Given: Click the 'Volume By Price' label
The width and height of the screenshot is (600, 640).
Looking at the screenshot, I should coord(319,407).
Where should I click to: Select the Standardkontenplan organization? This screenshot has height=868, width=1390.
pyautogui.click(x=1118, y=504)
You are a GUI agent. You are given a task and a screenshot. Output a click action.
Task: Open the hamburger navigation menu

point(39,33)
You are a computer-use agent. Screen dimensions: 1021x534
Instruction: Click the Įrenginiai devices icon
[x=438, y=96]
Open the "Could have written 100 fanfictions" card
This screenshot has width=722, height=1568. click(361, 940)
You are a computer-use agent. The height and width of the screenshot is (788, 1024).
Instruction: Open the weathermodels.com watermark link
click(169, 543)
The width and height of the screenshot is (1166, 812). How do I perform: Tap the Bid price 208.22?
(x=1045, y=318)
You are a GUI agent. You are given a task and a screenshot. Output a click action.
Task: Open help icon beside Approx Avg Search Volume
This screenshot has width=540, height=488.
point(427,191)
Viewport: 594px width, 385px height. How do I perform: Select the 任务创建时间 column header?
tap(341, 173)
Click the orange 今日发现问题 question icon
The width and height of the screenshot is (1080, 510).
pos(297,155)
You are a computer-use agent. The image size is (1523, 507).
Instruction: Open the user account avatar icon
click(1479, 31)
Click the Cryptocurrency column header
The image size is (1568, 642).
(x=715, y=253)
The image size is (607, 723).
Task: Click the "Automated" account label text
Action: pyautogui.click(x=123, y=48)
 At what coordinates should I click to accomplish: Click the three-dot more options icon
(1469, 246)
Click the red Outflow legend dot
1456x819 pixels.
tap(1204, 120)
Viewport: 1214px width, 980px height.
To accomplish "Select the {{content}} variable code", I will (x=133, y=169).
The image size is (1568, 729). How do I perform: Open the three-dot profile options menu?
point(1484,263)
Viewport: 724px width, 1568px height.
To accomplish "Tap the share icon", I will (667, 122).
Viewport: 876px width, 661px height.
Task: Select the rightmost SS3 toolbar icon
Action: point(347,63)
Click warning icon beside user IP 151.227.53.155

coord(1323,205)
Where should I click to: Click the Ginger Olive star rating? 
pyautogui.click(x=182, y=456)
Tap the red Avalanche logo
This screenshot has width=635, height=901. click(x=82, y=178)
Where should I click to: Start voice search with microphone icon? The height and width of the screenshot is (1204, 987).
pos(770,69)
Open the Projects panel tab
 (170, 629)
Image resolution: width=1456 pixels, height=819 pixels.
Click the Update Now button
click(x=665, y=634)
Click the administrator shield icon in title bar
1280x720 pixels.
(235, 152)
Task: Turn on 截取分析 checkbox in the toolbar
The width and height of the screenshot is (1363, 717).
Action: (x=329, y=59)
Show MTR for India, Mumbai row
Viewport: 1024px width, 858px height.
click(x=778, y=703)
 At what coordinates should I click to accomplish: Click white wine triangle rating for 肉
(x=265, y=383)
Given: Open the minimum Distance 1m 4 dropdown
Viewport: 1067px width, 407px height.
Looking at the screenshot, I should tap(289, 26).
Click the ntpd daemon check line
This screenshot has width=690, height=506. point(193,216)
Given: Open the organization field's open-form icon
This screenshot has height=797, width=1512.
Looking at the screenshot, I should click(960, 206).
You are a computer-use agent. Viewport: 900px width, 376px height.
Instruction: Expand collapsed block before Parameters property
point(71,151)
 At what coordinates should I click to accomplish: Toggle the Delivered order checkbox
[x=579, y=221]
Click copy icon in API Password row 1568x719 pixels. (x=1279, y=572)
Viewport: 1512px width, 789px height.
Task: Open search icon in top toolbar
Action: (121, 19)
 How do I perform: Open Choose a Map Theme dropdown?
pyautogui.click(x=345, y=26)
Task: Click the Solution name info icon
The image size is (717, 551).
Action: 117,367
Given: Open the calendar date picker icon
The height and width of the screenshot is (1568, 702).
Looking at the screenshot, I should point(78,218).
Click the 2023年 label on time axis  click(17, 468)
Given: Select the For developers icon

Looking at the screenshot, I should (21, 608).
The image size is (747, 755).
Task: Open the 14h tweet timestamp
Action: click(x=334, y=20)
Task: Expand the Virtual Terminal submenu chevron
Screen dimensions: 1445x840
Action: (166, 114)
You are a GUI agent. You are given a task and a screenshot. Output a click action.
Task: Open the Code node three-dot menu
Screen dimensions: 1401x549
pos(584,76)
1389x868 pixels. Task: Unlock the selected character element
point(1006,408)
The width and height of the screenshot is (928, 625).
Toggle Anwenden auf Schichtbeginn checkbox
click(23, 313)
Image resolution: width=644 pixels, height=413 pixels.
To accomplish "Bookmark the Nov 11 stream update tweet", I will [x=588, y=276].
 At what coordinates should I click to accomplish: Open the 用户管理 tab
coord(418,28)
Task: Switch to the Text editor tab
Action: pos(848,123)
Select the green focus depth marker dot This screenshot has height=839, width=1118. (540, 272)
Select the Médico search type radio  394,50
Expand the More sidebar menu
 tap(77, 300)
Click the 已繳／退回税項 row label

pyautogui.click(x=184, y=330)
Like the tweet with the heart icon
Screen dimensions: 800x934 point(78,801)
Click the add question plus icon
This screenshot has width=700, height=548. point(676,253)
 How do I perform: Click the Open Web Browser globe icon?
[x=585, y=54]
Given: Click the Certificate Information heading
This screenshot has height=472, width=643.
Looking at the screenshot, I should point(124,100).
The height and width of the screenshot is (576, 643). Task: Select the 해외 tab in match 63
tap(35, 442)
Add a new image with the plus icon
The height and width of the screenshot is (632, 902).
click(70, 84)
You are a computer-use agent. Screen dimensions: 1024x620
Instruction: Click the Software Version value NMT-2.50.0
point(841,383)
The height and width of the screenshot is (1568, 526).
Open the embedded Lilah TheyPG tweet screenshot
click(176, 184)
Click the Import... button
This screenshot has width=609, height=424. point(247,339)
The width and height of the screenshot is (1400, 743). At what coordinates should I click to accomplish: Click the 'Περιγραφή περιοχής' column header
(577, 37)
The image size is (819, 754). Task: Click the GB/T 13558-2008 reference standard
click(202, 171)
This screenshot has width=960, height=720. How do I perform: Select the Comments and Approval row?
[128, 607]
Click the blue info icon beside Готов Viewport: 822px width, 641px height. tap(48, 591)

_____

PROBLEM DETAILS = A faithful transcription of all the material is what this exercise calls for.

WRITTEN RESPONSE =
Given: Click the 'Volume By Price' label
The width and height of the screenshot is (600, 640).
Looking at the screenshot, I should coord(319,407).
Where should I click to: Select the Standardkontenplan organization? This screenshot has height=868, width=1390.
pyautogui.click(x=1118, y=504)
You are a GUI agent. You are given a task and a screenshot. Output a click action.
Task: Open the hamburger navigation menu

point(39,33)
You are a computer-use agent. Screen dimensions: 1021x534
Instruction: Click the Įrenginiai devices icon
[x=438, y=96]
Open the "Could have written 100 fanfictions" card
This screenshot has width=722, height=1568. click(361, 940)
You are a computer-use agent. The height and width of the screenshot is (788, 1024).
Instruction: Open the weathermodels.com watermark link
click(169, 543)
The width and height of the screenshot is (1166, 812). How do I perform: Tap the Bid price 208.22?
(x=1045, y=318)
You are a GUI agent. You are given a task and a screenshot. Output a click action.
Task: Open help icon beside Approx Avg Search Volume
This screenshot has width=540, height=488.
point(427,191)
Viewport: 594px width, 385px height. How do I perform: Select the 任务创建时间 column header?
tap(341, 173)
Click the orange 今日发现问题 question icon
The width and height of the screenshot is (1080, 510).
pos(297,155)
You are a computer-use agent. The image size is (1523, 507).
Instruction: Open the user account avatar icon
click(1479, 31)
Click the Cryptocurrency column header
The image size is (1568, 642).
(x=715, y=253)
The image size is (607, 723).
Task: Click the "Automated" account label text
Action: pyautogui.click(x=123, y=48)
 At what coordinates should I click to accomplish: Click the three-dot more options icon
(1469, 246)
Click the red Outflow legend dot
1456x819 pixels.
tap(1204, 120)
Viewport: 1214px width, 980px height.
To accomplish "Select the {{content}} variable code", I will (x=133, y=169).
The image size is (1568, 729). How do I perform: Open the three-dot profile options menu?
point(1484,263)
Viewport: 724px width, 1568px height.
To accomplish "Tap the share icon", I will (667, 122).
Viewport: 876px width, 661px height.
Task: Select the rightmost SS3 toolbar icon
Action: point(347,63)
Click warning icon beside user IP 151.227.53.155

coord(1323,205)
Where should I click to: Click the Ginger Olive star rating? 
pyautogui.click(x=182, y=456)
Tap the red Avalanche logo
This screenshot has width=635, height=901. click(x=82, y=178)
Where should I click to: Start voice search with microphone icon? The height and width of the screenshot is (1204, 987).
pos(770,69)
Open the Projects panel tab
 (170, 629)
Image resolution: width=1456 pixels, height=819 pixels.
Click the Update Now button
click(x=665, y=634)
Click the administrator shield icon in title bar
1280x720 pixels.
(235, 152)
Task: Turn on 截取分析 checkbox in the toolbar
The width and height of the screenshot is (1363, 717).
Action: (x=329, y=59)
Show MTR for India, Mumbai row
Viewport: 1024px width, 858px height.
click(x=778, y=703)
 At what coordinates should I click to accomplish: Click white wine triangle rating for 肉
(x=265, y=383)
Given: Open the minimum Distance 1m 4 dropdown
Viewport: 1067px width, 407px height.
Looking at the screenshot, I should tap(289, 26).
Click the ntpd daemon check line
This screenshot has width=690, height=506. point(193,216)
Given: Open the organization field's open-form icon
This screenshot has height=797, width=1512.
Looking at the screenshot, I should click(960, 206).
You are a computer-use agent. Viewport: 900px width, 376px height.
Instruction: Expand collapsed block before Parameters property
point(71,151)
 At what coordinates should I click to accomplish: Toggle the Delivered order checkbox
[x=579, y=221]
Click copy icon in API Password row 1568x719 pixels. (x=1279, y=572)
Viewport: 1512px width, 789px height.
Task: Open search icon in top toolbar
Action: (121, 19)
 How do I perform: Open Choose a Map Theme dropdown?
pyautogui.click(x=345, y=26)
Task: Click the Solution name info icon
The image size is (717, 551).
Action: 117,367
Given: Open the calendar date picker icon
The height and width of the screenshot is (1568, 702).
Looking at the screenshot, I should point(78,218).
Click the 2023年 label on time axis  click(17, 468)
Given: Select the For developers icon

Looking at the screenshot, I should (21, 608).
The image size is (747, 755).
Task: Open the 14h tweet timestamp
Action: click(x=334, y=20)
Task: Expand the Virtual Terminal submenu chevron
Screen dimensions: 1445x840
Action: (166, 114)
You are a GUI agent. You are given a task and a screenshot. Output a click action.
Task: Open the Code node three-dot menu
Screen dimensions: 1401x549
pos(584,76)
1389x868 pixels. Task: Unlock the selected character element
point(1006,408)
The width and height of the screenshot is (928, 625).
Toggle Anwenden auf Schichtbeginn checkbox
click(23, 313)
Image resolution: width=644 pixels, height=413 pixels.
To accomplish "Bookmark the Nov 11 stream update tweet", I will [x=588, y=276].
 At what coordinates should I click to accomplish: Open the 用户管理 tab
coord(418,28)
Task: Switch to the Text editor tab
Action: pos(848,123)
Select the green focus depth marker dot This screenshot has height=839, width=1118. (540, 272)
Select the Médico search type radio  394,50
Expand the More sidebar menu
 tap(77, 300)
Click the 已繳／退回税項 row label

pyautogui.click(x=184, y=330)
Like the tweet with the heart icon
Screen dimensions: 800x934 point(78,801)
Click the add question plus icon
This screenshot has width=700, height=548. point(676,253)
 How do I perform: Click the Open Web Browser globe icon?
[x=585, y=54]
Given: Click the Certificate Information heading
This screenshot has height=472, width=643.
Looking at the screenshot, I should point(124,100).
The height and width of the screenshot is (576, 643). Task: Select the 해외 tab in match 63
tap(35, 442)
Add a new image with the plus icon
The height and width of the screenshot is (632, 902).
click(70, 84)
You are a computer-use agent. Screen dimensions: 1024x620
Instruction: Click the Software Version value NMT-2.50.0
point(841,383)
The height and width of the screenshot is (1568, 526).
Open the embedded Lilah TheyPG tweet screenshot
click(176, 184)
Click the Import... button
This screenshot has width=609, height=424. point(247,339)
The width and height of the screenshot is (1400, 743). At what coordinates should I click to accomplish: Click the 'Περιγραφή περιοχής' column header
(577, 37)
The image size is (819, 754). Task: Click the GB/T 13558-2008 reference standard
click(202, 171)
This screenshot has width=960, height=720. How do I perform: Select the Comments and Approval row?
[128, 607]
Click the blue info icon beside Готов Viewport: 822px width, 641px height. tap(48, 591)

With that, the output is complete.